The term “parameters” was introduced into psychoanalysis by Kurt Eissler (1953) in a famous paper in which he sought to define the deviations from classical technique that could be temporarily permitted with exceptionally difficult patients. Eissler's paper is now dated, but it had an enduring influence; and I have borrowed his term in order to organize this issue around the larger question of what are the limits or boundaries of psychoanalysis, especially when it is conceived as a scientific enterprise.

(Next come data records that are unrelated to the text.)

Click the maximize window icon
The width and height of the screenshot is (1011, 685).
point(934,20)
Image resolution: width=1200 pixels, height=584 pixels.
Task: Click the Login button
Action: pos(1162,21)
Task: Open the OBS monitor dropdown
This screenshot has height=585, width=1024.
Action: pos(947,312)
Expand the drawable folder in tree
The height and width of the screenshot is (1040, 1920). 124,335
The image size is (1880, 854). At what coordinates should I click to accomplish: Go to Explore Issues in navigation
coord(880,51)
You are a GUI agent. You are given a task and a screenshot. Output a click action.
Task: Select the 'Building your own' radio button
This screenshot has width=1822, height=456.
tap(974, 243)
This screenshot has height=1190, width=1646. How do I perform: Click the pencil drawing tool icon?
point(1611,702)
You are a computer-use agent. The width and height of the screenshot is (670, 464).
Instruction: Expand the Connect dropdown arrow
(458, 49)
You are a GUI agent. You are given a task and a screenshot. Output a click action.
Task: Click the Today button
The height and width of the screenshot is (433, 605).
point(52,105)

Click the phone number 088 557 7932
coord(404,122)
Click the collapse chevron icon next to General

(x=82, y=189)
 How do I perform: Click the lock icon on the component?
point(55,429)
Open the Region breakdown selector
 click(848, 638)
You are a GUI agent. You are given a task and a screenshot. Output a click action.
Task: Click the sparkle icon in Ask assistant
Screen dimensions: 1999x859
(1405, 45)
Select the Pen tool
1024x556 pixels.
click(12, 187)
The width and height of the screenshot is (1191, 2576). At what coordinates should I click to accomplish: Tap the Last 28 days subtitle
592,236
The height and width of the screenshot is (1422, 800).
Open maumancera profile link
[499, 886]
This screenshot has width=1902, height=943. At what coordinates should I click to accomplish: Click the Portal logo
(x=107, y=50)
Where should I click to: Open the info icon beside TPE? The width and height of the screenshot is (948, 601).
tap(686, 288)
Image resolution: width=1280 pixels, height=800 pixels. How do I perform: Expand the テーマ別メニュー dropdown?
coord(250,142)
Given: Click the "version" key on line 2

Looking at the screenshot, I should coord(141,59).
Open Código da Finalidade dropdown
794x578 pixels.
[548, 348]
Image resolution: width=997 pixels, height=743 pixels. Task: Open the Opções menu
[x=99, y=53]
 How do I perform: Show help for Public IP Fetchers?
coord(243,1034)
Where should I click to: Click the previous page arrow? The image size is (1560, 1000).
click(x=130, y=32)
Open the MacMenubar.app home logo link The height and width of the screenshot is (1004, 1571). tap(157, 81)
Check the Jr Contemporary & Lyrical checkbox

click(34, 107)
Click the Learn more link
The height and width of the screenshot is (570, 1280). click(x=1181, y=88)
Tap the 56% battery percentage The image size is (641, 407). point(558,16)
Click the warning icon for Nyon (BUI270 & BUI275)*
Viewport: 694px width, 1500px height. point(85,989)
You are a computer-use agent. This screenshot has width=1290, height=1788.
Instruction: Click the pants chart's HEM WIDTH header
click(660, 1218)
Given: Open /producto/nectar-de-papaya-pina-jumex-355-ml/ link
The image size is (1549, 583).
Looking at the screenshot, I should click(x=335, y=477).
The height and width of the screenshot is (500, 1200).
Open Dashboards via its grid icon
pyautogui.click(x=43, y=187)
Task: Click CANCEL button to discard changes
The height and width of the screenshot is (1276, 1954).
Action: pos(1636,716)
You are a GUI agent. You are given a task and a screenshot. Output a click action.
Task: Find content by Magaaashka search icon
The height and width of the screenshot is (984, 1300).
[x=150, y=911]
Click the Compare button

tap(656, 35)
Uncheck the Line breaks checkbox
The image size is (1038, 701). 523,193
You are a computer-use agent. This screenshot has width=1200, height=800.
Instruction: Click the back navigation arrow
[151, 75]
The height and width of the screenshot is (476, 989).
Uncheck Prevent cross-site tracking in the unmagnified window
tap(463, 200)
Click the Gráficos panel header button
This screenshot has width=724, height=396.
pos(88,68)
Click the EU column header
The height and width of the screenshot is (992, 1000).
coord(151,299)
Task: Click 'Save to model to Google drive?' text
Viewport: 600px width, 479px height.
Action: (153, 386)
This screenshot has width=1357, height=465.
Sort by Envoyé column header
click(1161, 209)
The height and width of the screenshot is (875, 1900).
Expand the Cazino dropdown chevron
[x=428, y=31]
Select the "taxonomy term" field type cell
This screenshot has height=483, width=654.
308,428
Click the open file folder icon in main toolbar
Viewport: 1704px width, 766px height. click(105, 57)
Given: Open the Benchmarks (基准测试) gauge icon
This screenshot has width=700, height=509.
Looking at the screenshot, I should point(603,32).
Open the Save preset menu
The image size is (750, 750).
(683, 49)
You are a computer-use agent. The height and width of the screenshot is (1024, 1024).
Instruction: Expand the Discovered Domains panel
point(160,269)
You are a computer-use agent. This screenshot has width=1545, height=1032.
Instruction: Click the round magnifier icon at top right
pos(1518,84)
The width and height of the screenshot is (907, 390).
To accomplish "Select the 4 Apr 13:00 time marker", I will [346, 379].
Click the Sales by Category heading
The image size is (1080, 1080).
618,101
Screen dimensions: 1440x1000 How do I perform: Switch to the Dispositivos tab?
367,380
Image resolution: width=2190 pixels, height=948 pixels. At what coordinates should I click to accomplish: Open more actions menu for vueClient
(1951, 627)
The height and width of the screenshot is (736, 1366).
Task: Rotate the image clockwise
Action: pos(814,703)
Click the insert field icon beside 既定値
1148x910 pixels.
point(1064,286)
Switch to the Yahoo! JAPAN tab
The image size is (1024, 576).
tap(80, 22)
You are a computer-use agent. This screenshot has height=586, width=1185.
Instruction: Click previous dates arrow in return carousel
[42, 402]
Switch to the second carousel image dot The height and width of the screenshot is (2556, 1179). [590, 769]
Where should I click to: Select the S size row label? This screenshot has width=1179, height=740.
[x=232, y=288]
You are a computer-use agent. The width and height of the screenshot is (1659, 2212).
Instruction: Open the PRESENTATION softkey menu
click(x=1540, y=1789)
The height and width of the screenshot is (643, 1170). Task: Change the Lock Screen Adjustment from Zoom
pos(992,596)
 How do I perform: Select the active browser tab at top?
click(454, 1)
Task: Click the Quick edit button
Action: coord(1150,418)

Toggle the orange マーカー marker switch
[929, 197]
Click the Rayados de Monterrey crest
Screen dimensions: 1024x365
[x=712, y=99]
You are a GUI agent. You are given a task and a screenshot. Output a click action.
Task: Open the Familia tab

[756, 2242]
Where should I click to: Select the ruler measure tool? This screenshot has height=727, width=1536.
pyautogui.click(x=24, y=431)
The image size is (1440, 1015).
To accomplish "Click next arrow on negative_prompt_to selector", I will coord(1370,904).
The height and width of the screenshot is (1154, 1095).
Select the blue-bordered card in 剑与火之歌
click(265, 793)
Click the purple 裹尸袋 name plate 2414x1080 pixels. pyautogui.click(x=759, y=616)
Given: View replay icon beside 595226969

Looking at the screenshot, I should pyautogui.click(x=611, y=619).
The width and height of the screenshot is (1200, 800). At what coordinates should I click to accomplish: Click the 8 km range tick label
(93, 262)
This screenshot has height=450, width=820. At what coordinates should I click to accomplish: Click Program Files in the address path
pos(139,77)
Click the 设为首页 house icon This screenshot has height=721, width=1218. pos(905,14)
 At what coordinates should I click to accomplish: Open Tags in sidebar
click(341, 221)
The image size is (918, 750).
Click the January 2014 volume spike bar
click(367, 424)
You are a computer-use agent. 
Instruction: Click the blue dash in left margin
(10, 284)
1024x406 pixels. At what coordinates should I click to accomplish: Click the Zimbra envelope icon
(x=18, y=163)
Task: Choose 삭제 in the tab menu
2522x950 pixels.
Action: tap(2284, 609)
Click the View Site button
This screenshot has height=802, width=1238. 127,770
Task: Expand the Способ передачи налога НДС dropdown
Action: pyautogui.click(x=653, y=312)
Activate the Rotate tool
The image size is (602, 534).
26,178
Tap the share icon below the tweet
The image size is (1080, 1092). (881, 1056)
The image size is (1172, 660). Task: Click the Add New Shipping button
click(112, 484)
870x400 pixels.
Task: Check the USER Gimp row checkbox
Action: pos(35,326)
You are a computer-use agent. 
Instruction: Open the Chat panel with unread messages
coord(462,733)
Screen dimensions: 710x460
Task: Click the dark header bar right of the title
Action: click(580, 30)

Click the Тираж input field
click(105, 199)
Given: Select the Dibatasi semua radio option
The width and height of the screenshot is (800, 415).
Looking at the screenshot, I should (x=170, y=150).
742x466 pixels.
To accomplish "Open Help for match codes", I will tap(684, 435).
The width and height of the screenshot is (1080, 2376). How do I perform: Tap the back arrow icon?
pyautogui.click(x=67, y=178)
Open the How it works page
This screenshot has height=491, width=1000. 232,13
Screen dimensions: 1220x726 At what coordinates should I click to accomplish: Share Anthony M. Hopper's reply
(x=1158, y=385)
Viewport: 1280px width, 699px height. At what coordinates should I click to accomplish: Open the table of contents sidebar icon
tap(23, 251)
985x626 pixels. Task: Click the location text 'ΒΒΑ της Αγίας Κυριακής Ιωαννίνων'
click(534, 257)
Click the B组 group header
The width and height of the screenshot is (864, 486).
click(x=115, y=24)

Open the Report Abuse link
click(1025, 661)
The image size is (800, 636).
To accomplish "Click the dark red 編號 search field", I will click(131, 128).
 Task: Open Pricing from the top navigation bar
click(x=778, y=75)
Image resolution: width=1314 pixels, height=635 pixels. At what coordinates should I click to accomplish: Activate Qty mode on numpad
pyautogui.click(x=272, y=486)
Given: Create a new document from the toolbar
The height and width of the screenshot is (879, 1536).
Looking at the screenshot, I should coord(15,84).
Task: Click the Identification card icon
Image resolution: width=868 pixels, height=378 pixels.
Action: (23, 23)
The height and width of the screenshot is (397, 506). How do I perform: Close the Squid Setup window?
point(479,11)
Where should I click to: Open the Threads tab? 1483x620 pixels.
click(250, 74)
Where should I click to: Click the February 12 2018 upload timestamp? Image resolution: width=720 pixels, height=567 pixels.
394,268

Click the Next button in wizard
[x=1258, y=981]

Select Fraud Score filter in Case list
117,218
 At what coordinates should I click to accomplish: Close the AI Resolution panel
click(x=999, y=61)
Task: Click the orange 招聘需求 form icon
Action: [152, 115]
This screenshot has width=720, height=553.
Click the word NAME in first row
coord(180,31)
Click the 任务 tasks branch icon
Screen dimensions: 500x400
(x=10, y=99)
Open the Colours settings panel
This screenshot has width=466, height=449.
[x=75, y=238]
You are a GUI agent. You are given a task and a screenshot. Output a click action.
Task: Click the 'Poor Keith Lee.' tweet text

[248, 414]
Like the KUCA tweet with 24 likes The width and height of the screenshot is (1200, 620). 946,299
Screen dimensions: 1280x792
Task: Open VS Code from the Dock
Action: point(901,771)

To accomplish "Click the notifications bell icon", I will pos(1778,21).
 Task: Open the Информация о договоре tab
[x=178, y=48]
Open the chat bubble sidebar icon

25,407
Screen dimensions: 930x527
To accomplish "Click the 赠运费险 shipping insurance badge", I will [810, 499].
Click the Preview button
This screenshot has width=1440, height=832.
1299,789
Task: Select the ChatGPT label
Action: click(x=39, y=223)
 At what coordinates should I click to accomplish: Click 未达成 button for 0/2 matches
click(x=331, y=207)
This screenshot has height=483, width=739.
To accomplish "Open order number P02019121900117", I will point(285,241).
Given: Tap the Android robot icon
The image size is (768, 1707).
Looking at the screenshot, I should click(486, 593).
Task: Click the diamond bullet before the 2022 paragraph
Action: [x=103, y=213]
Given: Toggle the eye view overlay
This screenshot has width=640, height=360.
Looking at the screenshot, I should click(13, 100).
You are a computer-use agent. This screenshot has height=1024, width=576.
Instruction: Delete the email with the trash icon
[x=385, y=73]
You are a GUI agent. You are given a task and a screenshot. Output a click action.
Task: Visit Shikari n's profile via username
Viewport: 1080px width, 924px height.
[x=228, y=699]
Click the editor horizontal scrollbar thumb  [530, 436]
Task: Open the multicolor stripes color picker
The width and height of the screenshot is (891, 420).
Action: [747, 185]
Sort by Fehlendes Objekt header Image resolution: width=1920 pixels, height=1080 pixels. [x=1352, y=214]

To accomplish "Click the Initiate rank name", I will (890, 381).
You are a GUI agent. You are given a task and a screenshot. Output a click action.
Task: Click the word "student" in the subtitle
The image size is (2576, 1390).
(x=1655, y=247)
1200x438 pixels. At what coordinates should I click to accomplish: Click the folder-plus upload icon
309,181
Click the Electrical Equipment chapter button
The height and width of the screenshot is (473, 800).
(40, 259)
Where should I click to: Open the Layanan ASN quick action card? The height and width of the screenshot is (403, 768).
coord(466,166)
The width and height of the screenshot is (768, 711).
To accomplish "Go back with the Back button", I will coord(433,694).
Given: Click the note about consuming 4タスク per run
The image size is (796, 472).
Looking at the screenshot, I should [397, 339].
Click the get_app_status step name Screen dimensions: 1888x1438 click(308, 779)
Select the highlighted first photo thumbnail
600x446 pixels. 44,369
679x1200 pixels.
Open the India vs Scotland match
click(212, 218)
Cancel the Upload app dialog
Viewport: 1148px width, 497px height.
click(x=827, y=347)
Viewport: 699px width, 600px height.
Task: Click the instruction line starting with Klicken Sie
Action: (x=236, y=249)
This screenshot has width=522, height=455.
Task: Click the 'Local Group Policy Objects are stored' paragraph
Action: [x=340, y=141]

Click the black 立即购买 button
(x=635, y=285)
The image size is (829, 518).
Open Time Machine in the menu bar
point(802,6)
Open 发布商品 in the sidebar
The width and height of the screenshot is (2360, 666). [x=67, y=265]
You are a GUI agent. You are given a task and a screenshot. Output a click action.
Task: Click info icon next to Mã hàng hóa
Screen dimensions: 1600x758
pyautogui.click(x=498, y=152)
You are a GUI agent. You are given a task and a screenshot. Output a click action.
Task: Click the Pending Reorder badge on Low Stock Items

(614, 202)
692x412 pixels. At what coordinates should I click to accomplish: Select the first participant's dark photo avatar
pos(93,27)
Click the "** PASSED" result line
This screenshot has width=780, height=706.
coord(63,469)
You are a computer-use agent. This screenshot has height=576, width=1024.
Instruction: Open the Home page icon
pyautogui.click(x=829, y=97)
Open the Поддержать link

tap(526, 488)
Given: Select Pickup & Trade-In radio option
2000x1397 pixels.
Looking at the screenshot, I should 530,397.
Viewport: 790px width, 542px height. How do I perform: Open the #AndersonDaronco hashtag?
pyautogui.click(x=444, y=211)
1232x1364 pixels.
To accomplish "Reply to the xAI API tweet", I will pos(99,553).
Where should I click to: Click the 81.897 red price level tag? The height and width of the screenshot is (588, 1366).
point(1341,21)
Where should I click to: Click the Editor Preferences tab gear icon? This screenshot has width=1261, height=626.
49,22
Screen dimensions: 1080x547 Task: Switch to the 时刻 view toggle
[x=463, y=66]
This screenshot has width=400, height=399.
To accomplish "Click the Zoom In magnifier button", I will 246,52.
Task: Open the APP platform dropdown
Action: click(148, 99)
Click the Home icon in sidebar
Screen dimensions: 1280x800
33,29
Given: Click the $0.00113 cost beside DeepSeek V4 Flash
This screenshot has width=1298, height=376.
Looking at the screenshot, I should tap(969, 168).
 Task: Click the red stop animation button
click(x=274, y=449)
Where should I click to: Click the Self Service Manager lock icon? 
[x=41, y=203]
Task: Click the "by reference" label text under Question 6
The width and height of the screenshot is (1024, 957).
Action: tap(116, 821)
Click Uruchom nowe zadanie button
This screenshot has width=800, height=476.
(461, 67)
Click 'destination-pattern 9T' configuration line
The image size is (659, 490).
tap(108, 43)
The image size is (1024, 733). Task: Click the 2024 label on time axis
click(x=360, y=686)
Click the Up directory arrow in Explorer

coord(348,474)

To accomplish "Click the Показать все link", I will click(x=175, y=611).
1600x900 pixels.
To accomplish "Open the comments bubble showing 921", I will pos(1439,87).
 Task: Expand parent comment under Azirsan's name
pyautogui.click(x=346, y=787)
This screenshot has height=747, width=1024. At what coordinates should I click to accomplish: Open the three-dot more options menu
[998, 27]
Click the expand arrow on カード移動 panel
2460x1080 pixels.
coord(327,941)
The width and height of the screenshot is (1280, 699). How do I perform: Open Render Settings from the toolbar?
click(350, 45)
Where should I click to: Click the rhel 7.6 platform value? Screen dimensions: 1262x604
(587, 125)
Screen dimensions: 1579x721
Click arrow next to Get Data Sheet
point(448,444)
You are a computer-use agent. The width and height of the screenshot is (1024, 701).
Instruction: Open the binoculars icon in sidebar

Perry Meisel sets the stage by boldly arguing that Freud is above all a writer and that it is thus irrelevant to try to evaluate the truth of his concepts. Examining the role played by the trope of chiasmus both in Freud's texts and in his career, Meisel traces Freud's reliance on the principle of inertia underlying the death drive to Fechner; the eludication of parallels between Fechner and Pater as precursors to Freud in turn opens up the even more wide-ranging issues suggested by Meisel's title, “Psychoanalysis and Aestheticism.”

A surprising number of people have told me that they have a special affection for American Imago as the journal in which they first appeared in print.